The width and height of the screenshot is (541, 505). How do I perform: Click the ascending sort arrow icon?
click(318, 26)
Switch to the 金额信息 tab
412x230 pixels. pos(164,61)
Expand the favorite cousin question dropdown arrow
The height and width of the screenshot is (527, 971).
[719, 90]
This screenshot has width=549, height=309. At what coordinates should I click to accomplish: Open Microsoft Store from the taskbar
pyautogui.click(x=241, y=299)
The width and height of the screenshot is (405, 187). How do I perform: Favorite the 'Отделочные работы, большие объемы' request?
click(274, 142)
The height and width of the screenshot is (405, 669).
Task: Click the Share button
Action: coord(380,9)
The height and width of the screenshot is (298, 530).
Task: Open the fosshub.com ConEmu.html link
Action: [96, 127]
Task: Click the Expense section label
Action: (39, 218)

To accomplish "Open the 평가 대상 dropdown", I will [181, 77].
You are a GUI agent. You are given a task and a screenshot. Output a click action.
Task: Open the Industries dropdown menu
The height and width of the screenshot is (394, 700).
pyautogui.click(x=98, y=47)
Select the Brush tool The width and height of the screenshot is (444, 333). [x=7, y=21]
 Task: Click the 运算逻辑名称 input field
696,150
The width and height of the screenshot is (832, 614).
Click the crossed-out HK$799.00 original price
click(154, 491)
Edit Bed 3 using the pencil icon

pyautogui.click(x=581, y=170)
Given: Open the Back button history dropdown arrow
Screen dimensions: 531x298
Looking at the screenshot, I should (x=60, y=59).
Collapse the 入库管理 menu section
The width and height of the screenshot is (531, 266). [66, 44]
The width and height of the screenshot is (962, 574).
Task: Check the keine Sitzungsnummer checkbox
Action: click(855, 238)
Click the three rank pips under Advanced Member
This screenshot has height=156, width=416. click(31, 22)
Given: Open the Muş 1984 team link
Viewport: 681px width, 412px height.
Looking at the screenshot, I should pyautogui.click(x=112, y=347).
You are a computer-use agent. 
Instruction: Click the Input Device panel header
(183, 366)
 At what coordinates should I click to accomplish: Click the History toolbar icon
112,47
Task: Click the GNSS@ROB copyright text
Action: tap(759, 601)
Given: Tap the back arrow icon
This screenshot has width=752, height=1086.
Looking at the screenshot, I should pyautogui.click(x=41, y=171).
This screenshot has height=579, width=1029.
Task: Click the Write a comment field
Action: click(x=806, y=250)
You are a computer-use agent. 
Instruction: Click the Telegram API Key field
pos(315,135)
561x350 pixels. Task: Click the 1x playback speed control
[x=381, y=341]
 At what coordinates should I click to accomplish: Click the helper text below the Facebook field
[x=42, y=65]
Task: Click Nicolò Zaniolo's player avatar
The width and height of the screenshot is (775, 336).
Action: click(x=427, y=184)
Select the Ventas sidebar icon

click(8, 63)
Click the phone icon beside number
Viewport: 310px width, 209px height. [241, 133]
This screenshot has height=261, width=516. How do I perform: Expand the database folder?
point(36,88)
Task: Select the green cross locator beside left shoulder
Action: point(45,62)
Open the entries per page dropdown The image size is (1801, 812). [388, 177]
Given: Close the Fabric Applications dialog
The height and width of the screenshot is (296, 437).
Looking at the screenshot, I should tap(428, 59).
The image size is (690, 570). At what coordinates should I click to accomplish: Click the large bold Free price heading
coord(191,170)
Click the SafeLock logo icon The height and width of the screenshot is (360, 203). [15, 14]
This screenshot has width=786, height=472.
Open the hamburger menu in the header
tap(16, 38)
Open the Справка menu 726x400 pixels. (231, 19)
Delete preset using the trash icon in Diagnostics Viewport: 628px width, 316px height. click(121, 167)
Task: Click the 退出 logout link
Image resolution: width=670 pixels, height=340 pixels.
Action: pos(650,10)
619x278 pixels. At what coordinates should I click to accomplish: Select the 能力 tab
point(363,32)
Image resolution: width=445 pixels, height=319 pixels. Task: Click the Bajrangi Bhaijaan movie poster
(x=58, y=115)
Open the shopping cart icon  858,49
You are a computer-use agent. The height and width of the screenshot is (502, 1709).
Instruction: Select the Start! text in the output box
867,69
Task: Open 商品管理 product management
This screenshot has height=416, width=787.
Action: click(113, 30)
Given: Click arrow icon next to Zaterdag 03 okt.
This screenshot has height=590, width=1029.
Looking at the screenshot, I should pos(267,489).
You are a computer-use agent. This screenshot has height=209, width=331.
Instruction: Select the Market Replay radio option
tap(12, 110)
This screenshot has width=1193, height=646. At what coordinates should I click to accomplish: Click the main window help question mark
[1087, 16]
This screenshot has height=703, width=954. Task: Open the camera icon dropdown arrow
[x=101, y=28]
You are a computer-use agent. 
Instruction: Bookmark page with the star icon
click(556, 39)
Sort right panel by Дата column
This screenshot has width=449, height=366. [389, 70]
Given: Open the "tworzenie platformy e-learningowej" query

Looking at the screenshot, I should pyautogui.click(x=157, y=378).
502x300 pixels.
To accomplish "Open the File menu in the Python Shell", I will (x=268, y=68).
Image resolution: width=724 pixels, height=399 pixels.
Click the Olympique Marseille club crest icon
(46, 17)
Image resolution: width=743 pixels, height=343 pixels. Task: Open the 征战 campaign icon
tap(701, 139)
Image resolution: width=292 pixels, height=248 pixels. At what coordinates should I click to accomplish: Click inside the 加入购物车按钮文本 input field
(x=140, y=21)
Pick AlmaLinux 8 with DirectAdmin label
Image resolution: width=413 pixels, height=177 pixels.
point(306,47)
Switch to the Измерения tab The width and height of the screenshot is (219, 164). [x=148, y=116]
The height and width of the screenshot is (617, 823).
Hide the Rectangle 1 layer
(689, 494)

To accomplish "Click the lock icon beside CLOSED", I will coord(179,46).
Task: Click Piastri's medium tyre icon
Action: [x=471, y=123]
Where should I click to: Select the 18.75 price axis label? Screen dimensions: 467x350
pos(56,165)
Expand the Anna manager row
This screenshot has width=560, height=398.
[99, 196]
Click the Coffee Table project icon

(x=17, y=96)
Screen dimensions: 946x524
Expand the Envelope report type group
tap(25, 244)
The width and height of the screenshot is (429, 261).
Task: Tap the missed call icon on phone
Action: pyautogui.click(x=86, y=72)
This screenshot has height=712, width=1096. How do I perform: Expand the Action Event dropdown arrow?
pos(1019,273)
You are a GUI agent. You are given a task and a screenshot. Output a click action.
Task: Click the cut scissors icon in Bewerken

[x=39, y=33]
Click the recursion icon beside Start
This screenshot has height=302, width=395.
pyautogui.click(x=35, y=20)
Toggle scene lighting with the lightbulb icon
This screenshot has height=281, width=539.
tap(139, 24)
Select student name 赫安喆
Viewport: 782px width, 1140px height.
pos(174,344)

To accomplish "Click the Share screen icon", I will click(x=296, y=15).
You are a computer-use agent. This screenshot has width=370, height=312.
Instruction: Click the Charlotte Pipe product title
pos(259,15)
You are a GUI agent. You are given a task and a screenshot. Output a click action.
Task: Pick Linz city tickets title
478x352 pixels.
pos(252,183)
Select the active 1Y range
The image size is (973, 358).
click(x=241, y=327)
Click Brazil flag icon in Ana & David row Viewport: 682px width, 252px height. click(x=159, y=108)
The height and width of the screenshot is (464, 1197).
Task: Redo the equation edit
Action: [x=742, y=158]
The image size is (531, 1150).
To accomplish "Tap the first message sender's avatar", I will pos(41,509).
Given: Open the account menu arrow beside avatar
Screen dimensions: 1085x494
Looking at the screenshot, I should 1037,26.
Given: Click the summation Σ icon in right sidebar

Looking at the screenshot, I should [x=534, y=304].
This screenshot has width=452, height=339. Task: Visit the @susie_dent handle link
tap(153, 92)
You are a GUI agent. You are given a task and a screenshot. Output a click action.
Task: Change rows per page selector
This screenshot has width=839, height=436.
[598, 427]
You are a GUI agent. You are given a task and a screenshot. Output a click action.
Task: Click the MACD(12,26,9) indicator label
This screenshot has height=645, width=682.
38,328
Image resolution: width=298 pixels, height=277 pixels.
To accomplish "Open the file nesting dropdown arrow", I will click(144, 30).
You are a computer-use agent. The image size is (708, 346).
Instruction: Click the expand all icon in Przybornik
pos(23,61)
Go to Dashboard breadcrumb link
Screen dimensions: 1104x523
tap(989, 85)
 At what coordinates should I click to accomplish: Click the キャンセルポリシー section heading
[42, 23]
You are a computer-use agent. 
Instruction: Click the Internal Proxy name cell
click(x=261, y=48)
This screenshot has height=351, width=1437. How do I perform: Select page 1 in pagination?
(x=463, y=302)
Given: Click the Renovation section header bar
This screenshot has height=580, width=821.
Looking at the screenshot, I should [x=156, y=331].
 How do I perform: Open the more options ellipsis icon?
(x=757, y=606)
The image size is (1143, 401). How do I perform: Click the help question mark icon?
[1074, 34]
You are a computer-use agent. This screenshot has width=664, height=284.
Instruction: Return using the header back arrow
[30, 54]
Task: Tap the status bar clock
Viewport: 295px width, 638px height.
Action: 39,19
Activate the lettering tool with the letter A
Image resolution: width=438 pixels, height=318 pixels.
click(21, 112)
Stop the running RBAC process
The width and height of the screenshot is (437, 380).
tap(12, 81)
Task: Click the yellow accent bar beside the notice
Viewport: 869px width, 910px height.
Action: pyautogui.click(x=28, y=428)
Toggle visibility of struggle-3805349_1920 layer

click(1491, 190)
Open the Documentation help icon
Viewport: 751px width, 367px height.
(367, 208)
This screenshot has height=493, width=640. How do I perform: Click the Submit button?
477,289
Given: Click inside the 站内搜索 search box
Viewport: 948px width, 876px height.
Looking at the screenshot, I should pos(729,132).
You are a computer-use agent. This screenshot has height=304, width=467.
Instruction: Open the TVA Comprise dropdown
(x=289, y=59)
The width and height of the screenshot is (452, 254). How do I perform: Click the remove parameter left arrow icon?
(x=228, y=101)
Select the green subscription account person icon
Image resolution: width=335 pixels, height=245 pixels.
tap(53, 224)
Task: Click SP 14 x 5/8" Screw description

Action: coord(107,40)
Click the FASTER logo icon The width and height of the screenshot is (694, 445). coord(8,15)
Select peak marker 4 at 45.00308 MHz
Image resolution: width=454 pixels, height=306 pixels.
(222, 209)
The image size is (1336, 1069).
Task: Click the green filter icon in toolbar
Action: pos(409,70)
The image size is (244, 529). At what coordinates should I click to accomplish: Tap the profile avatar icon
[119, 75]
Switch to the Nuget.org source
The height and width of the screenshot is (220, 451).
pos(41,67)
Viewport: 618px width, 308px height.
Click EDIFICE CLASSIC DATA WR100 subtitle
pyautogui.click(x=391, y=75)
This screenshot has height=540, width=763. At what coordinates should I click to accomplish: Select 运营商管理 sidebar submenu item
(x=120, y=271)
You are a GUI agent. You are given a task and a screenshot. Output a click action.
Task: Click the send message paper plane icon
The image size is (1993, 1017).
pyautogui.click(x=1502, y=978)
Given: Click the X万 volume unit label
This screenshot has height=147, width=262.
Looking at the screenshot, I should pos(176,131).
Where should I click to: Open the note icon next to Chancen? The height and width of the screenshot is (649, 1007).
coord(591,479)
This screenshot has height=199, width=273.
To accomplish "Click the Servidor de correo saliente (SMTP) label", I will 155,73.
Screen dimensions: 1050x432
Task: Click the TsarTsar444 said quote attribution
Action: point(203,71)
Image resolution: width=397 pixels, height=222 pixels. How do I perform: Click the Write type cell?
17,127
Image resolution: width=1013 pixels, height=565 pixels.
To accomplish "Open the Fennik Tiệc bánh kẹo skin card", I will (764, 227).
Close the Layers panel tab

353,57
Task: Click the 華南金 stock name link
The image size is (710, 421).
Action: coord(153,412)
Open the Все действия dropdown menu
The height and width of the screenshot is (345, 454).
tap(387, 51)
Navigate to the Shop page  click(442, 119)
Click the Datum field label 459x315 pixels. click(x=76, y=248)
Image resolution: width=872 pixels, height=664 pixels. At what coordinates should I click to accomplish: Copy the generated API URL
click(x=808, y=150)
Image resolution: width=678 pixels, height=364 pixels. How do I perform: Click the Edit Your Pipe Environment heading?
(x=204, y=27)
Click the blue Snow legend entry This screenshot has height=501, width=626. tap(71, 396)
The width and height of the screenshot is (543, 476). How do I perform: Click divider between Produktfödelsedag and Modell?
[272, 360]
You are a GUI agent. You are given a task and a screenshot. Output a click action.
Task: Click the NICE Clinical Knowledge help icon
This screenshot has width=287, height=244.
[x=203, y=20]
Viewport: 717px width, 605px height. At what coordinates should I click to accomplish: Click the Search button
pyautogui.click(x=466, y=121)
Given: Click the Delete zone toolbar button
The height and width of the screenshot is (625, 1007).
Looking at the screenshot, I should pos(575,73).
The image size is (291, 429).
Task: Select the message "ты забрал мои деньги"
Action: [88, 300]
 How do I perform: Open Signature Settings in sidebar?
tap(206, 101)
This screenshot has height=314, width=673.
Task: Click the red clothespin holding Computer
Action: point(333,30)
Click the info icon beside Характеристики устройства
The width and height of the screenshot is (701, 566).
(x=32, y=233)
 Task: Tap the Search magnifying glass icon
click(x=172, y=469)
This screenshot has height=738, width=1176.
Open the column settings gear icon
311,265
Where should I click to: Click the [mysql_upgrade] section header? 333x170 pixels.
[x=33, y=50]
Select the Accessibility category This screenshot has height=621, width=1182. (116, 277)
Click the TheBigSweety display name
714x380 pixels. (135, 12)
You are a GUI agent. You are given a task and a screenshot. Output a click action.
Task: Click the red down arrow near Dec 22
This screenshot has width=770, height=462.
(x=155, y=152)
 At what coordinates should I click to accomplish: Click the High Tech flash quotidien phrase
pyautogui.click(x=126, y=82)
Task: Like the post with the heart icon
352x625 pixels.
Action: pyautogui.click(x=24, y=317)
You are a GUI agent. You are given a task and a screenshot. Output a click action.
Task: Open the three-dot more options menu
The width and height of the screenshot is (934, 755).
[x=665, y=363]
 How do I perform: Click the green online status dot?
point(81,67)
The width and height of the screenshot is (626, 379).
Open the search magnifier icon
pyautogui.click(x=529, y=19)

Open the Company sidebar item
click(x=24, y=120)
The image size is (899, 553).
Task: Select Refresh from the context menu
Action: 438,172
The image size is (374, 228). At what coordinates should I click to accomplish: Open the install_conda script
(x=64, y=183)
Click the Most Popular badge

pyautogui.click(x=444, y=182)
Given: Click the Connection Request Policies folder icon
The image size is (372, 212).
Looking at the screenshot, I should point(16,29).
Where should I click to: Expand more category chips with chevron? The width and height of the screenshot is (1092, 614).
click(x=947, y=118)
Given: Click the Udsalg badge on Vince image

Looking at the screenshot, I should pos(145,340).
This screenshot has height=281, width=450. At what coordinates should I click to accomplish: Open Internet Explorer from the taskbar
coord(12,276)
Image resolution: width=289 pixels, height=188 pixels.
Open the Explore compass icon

________________

**Aim of the task:**
Go line by line through the material above and return each one that includes "Pick".

**Output below:**
Pick AlmaLinux 8 with DirectAdmin label
Task: Pick Linz city tickets title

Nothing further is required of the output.